The corresponding mRNA CAR gene was synthesized using the same constitution as CT-001. The gene was cloned by inserting it into an in vitro transcription vector and an mRNA expression vector, and the cloned pDNA was linearized and then used as a template to perform mRNA in vitro transcription to produce mRNA CAR-T, which was introduced into T cells by electroporation. The cytotoxicity of mRNA CAR-T cells against cancer cell lines was verified using the Calcein AM assay (Invitrogen). In the case of Claudin18.2-CAR-T cells transduced with mRNA, 98.76% CAR-T cells were produced. In addition, CLDN18.2-CAR-T cells showed cytotoxicity against cancer cell lines expressing CLDN18.2, which was more than two-fold than that against cancer cell lines not expressing CLDN18.2. However, in animal experiments, the effect was relatively weak compared with that of CAR-T cells using viral vectors (data not shown). From these results, it was found that mRNA CAR-T cells are easy to manufacture but have stability problems, and further follow-up studies are needed to address these problems.

This study reports the results of research on synthetic CLDN 18.2 PD1/CD28 CAR-T cells for treating gastric cancer. Applying synthetic PD1/CD28 costimulatory receptors to CAR-T cells improves the efficacy of CAR-T cells in solid tumors. The efficacy and safety of synthetic CLDN 18.2 PD1/CD28 CAR-T cells in patients with advanced gastric cancer should be validated in future studies using patient-derived xenograft models and clinical trials.

In the future, the CAR-T cell technology can be used to develop cancer vaccines for recurrent pancreatic cancer and refractory malignant sarcoma along with disease-related neoantigen mRNA (Lin et al., 2022; Rojas et al., 2023).
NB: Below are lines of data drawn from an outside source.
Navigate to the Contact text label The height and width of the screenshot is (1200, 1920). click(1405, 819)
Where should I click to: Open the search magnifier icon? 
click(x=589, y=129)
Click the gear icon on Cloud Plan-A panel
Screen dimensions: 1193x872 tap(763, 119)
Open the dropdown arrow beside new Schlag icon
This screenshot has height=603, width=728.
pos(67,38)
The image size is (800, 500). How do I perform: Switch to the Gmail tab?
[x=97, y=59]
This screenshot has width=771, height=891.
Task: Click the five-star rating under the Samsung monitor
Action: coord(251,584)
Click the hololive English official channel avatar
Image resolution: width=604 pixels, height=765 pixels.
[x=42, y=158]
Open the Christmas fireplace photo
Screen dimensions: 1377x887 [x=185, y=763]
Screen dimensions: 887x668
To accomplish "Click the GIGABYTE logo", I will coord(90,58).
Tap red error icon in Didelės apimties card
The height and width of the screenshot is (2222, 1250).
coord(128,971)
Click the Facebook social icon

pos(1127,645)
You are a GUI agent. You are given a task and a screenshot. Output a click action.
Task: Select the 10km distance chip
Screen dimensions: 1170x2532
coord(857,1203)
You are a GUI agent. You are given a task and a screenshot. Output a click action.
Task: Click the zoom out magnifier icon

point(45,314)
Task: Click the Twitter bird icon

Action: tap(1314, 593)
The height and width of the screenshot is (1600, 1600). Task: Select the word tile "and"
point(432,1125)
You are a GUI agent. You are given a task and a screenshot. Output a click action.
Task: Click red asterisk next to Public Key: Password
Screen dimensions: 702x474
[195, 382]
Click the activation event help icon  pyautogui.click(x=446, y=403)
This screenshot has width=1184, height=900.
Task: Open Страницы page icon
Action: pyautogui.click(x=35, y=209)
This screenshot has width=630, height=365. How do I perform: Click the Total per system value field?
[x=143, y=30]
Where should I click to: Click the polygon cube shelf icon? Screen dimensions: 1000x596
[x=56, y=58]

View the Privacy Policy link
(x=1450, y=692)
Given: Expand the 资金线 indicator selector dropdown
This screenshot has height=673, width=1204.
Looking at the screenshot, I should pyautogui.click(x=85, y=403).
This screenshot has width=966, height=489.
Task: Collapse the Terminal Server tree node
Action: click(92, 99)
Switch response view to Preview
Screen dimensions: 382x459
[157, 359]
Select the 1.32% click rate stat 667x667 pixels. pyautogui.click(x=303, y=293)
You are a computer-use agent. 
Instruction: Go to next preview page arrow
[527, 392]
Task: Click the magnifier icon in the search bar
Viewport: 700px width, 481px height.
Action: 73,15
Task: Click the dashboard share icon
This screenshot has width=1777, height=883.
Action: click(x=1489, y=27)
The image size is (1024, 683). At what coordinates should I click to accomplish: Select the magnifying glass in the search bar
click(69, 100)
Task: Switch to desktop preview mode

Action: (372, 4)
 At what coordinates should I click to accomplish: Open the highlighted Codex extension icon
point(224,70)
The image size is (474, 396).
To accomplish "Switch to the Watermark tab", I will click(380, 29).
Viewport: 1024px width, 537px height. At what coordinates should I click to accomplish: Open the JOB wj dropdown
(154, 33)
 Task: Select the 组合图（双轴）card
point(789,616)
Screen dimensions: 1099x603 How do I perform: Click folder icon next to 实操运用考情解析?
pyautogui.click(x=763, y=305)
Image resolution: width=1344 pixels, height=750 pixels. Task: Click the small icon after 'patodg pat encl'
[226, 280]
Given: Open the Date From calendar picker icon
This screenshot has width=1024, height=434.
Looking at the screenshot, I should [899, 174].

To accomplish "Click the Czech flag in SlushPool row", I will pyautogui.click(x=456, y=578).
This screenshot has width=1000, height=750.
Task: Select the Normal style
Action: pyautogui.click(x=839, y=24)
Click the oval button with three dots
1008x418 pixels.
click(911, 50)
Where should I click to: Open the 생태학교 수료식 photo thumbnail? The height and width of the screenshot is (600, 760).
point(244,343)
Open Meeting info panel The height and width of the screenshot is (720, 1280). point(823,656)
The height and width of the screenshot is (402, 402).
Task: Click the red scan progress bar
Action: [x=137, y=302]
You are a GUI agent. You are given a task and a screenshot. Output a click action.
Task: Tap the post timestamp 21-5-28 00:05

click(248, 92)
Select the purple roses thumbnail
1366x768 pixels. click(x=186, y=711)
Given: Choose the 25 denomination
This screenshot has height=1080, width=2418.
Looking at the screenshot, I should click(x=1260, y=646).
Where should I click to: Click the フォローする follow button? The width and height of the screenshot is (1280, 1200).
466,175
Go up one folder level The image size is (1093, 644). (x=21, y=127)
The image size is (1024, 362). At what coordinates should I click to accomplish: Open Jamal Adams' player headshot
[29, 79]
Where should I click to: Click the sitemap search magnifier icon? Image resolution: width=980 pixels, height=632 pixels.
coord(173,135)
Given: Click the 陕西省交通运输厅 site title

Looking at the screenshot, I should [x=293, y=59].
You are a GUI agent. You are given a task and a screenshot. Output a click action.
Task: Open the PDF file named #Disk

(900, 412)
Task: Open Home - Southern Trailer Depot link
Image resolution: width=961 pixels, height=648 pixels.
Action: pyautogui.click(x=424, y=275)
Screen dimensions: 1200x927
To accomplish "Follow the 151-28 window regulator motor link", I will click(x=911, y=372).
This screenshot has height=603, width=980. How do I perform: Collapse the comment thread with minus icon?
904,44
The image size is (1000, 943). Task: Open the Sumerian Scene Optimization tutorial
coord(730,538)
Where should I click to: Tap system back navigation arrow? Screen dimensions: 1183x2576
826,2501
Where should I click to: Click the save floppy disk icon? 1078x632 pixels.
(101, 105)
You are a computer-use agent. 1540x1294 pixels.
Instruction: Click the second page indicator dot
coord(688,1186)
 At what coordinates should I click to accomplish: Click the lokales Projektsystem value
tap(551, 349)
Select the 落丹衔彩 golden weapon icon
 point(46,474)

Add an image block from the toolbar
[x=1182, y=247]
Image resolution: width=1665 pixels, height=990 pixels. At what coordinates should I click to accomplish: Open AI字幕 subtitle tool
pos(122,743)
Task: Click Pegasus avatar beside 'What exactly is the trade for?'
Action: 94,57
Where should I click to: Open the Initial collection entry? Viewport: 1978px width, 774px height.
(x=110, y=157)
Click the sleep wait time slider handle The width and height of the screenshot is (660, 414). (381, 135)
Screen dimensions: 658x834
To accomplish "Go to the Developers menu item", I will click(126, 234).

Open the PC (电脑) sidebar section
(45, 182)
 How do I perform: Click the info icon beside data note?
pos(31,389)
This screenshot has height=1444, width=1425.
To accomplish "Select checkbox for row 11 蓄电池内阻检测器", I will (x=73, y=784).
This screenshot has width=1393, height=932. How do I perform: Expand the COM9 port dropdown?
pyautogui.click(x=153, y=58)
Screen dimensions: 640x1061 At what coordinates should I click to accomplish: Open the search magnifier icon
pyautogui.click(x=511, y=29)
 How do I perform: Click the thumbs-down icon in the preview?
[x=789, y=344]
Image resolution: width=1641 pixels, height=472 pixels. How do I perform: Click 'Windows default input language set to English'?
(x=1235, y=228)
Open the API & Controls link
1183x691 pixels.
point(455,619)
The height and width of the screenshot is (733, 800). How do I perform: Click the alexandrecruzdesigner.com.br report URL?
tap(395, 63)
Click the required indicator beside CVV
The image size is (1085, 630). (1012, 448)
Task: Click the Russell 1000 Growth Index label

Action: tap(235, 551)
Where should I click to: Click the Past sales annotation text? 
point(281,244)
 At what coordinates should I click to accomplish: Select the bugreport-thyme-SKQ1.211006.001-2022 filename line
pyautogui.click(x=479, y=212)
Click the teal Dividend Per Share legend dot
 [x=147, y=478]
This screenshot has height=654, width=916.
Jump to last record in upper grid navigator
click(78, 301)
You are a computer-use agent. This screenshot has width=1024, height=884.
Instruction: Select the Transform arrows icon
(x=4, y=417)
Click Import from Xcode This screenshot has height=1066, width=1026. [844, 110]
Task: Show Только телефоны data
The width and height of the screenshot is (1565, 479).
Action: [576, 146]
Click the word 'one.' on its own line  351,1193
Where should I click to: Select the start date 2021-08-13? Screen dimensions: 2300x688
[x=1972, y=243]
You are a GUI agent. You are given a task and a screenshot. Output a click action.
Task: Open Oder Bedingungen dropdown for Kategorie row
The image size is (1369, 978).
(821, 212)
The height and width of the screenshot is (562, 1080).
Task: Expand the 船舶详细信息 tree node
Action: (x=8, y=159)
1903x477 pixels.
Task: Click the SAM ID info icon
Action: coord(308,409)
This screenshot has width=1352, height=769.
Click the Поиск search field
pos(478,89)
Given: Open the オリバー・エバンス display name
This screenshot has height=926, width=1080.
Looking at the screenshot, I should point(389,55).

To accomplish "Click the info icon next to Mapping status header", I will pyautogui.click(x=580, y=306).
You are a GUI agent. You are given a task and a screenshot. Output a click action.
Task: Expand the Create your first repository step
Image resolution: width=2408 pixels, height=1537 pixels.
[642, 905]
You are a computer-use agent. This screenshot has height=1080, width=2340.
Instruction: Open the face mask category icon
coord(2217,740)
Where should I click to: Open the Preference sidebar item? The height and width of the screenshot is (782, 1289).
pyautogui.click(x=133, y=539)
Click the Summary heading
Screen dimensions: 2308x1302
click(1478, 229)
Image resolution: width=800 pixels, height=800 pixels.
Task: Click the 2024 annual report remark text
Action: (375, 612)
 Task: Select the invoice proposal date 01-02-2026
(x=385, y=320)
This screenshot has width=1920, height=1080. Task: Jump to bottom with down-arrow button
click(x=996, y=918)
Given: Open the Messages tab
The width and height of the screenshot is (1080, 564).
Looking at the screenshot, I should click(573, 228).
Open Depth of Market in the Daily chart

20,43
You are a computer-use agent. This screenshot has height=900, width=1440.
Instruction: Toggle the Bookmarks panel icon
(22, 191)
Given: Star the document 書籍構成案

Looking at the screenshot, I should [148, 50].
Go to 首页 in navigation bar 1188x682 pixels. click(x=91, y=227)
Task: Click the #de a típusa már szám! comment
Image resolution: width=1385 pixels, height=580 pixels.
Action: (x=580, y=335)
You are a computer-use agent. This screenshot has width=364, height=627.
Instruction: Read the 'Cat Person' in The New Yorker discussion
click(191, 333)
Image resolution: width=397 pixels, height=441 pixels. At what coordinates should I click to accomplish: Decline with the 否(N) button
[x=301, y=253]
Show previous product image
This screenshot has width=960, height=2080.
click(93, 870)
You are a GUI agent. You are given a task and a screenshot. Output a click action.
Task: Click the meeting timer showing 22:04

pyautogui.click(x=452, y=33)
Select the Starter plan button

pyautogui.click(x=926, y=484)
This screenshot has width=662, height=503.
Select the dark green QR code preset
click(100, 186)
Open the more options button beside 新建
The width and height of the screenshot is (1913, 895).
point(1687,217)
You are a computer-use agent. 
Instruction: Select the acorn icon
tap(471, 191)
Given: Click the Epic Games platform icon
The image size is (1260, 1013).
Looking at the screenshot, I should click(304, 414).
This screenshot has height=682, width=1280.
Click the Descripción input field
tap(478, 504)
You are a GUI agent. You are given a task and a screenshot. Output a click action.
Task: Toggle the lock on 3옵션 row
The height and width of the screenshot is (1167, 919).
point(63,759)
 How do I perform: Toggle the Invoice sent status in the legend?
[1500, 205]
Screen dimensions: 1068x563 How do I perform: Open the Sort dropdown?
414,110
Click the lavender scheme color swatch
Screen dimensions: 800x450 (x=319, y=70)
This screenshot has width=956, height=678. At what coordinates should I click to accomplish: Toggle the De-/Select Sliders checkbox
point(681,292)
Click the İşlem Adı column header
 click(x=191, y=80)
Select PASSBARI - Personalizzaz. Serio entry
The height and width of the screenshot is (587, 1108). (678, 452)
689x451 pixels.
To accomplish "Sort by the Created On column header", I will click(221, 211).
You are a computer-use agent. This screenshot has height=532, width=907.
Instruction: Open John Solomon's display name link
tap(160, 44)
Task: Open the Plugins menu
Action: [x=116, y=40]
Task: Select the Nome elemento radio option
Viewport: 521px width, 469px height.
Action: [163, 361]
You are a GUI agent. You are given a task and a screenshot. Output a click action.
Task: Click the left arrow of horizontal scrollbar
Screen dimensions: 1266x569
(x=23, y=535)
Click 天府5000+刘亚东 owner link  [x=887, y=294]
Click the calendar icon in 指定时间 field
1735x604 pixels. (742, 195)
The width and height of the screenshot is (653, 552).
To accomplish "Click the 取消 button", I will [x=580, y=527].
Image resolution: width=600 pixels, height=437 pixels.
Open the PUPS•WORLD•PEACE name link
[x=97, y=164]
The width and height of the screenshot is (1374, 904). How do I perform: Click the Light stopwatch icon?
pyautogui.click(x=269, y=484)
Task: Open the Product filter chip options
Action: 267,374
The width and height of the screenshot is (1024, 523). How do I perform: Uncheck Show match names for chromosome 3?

Currently, we are developing various genetically engineered CAR-T cells to enhance function using lentiviruses to treat incurable diseases, which is related to methods to improve the TME and overcome antigen heterogeneity (Ghartey-Kwansah et al., 2018; Lynn et al., 2019; Rafiq et al., 2020; Xu et al., 2018). In addition, the synthetic CAR-T cell technology we developed will establish the basic technology for the development of multifunctional CAR-T cells for the treatment of refractory and recurrent diseases and will further accelerate the development of new treatments.